==== Data records ====

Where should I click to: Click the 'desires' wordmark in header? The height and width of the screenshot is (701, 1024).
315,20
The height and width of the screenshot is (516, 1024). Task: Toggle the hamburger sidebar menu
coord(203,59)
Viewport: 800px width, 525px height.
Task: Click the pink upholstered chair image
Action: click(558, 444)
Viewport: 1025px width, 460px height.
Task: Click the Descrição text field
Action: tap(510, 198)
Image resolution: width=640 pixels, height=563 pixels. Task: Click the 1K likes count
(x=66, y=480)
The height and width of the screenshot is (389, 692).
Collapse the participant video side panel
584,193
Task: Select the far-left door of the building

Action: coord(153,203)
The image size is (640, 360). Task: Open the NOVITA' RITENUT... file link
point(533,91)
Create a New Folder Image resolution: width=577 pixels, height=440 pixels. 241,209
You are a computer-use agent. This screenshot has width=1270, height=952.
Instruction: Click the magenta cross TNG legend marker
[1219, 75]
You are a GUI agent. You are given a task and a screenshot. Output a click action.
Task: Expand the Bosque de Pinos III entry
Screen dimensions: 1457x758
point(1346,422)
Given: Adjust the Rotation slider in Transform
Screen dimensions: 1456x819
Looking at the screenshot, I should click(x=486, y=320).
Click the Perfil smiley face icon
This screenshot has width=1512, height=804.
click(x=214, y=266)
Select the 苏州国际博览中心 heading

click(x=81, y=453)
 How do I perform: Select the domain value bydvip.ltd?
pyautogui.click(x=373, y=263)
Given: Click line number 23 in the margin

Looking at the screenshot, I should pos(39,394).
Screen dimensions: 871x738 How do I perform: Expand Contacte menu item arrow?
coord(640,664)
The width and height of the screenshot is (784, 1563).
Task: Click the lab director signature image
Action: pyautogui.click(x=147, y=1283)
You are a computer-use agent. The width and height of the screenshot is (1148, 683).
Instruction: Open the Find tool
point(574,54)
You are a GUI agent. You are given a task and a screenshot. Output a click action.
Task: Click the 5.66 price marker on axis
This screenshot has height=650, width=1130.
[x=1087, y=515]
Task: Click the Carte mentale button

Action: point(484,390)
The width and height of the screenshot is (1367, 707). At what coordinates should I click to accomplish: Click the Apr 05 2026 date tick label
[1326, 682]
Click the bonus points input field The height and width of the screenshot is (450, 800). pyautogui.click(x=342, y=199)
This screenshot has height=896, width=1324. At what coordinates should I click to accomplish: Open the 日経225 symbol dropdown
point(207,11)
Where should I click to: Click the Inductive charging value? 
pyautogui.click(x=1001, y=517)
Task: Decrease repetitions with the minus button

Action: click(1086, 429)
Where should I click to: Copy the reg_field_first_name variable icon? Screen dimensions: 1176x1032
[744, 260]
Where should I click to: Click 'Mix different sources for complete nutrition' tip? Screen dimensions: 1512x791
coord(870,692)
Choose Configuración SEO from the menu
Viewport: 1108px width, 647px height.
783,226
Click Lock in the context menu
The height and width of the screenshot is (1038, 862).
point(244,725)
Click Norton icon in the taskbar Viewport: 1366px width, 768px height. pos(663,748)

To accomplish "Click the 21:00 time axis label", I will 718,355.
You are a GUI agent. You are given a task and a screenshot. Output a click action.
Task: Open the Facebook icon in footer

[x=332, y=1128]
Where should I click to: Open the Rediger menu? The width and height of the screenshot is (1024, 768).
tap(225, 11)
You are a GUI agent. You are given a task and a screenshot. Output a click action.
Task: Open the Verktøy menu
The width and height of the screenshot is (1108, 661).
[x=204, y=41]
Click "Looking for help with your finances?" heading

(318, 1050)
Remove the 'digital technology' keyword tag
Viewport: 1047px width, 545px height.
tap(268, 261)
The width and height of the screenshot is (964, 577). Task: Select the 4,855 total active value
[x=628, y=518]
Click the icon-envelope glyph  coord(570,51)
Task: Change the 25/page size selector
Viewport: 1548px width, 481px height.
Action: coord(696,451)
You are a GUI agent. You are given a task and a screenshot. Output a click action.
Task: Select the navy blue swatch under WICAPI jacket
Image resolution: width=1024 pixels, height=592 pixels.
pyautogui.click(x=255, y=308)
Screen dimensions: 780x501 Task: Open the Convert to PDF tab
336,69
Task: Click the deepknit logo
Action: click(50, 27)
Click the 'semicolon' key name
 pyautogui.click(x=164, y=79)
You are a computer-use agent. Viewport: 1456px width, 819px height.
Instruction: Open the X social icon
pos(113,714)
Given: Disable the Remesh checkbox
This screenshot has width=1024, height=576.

====

Task - Beginning with the first line, transcribe the complete listing exactly.

Output of the task -
Where should I click to: Click the 'desires' wordmark in header? The height and width of the screenshot is (701, 1024).
315,20
The height and width of the screenshot is (516, 1024). Task: Toggle the hamburger sidebar menu
coord(203,59)
Viewport: 800px width, 525px height.
Task: Click the pink upholstered chair image
Action: click(558, 444)
Viewport: 1025px width, 460px height.
Task: Click the Descrição text field
Action: tap(510, 198)
Image resolution: width=640 pixels, height=563 pixels. Task: Click the 1K likes count
(x=66, y=480)
The height and width of the screenshot is (389, 692).
Collapse the participant video side panel
584,193
Task: Select the far-left door of the building

Action: coord(153,203)
The image size is (640, 360). Task: Open the NOVITA' RITENUT... file link
point(533,91)
Create a New Folder Image resolution: width=577 pixels, height=440 pixels. 241,209
You are a computer-use agent. This screenshot has width=1270, height=952.
Instruction: Click the magenta cross TNG legend marker
[1219, 75]
You are a GUI agent. You are given a task and a screenshot. Output a click action.
Task: Expand the Bosque de Pinos III entry
Screen dimensions: 1457x758
point(1346,422)
Given: Adjust the Rotation slider in Transform
Screen dimensions: 1456x819
Looking at the screenshot, I should click(x=486, y=320).
Click the Perfil smiley face icon
This screenshot has width=1512, height=804.
click(x=214, y=266)
Select the 苏州国际博览中心 heading

click(x=81, y=453)
 How do I perform: Select the domain value bydvip.ltd?
pyautogui.click(x=373, y=263)
Given: Click line number 23 in the margin

Looking at the screenshot, I should pos(39,394).
Screen dimensions: 871x738 How do I perform: Expand Contacte menu item arrow?
coord(640,664)
The width and height of the screenshot is (784, 1563).
Task: Click the lab director signature image
Action: pyautogui.click(x=147, y=1283)
You are a computer-use agent. The width and height of the screenshot is (1148, 683).
Instruction: Open the Find tool
point(574,54)
You are a GUI agent. You are given a task and a screenshot. Output a click action.
Task: Click the 5.66 price marker on axis
This screenshot has height=650, width=1130.
[x=1087, y=515]
Task: Click the Carte mentale button

Action: point(484,390)
The width and height of the screenshot is (1367, 707). At what coordinates should I click to accomplish: Click the Apr 05 2026 date tick label
[1326, 682]
Click the bonus points input field The height and width of the screenshot is (450, 800). pyautogui.click(x=342, y=199)
This screenshot has height=896, width=1324. At what coordinates should I click to accomplish: Open the 日経225 symbol dropdown
point(207,11)
Where should I click to: Click the Inductive charging value? 
pyautogui.click(x=1001, y=517)
Task: Decrease repetitions with the minus button

Action: click(1086, 429)
Where should I click to: Copy the reg_field_first_name variable icon? Screen dimensions: 1176x1032
[744, 260]
Where should I click to: Click 'Mix different sources for complete nutrition' tip? Screen dimensions: 1512x791
coord(870,692)
Choose Configuración SEO from the menu
Viewport: 1108px width, 647px height.
783,226
Click Lock in the context menu
The height and width of the screenshot is (1038, 862).
point(244,725)
Click Norton icon in the taskbar Viewport: 1366px width, 768px height. pos(663,748)

To accomplish "Click the 21:00 time axis label", I will 718,355.
You are a GUI agent. You are given a task and a screenshot. Output a click action.
Task: Open the Facebook icon in footer

[x=332, y=1128]
Where should I click to: Open the Rediger menu? The width and height of the screenshot is (1024, 768).
tap(225, 11)
You are a GUI agent. You are given a task and a screenshot. Output a click action.
Task: Open the Verktøy menu
The width and height of the screenshot is (1108, 661).
[x=204, y=41]
Click "Looking for help with your finances?" heading

(318, 1050)
Remove the 'digital technology' keyword tag
Viewport: 1047px width, 545px height.
tap(268, 261)
The width and height of the screenshot is (964, 577). Task: Select the 4,855 total active value
[x=628, y=518]
Click the icon-envelope glyph  coord(570,51)
Task: Change the 25/page size selector
Viewport: 1548px width, 481px height.
Action: coord(696,451)
You are a GUI agent. You are given a task and a screenshot. Output a click action.
Task: Select the navy blue swatch under WICAPI jacket
Image resolution: width=1024 pixels, height=592 pixels.
pyautogui.click(x=255, y=308)
Screen dimensions: 780x501 Task: Open the Convert to PDF tab
336,69
Task: Click the deepknit logo
Action: click(50, 27)
Click the 'semicolon' key name
 pyautogui.click(x=164, y=79)
You are a computer-use agent. Viewport: 1456px width, 819px height.
Instruction: Open the X social icon
pos(113,714)
Given: Disable the Remesh checkbox
This screenshot has width=1024, height=576.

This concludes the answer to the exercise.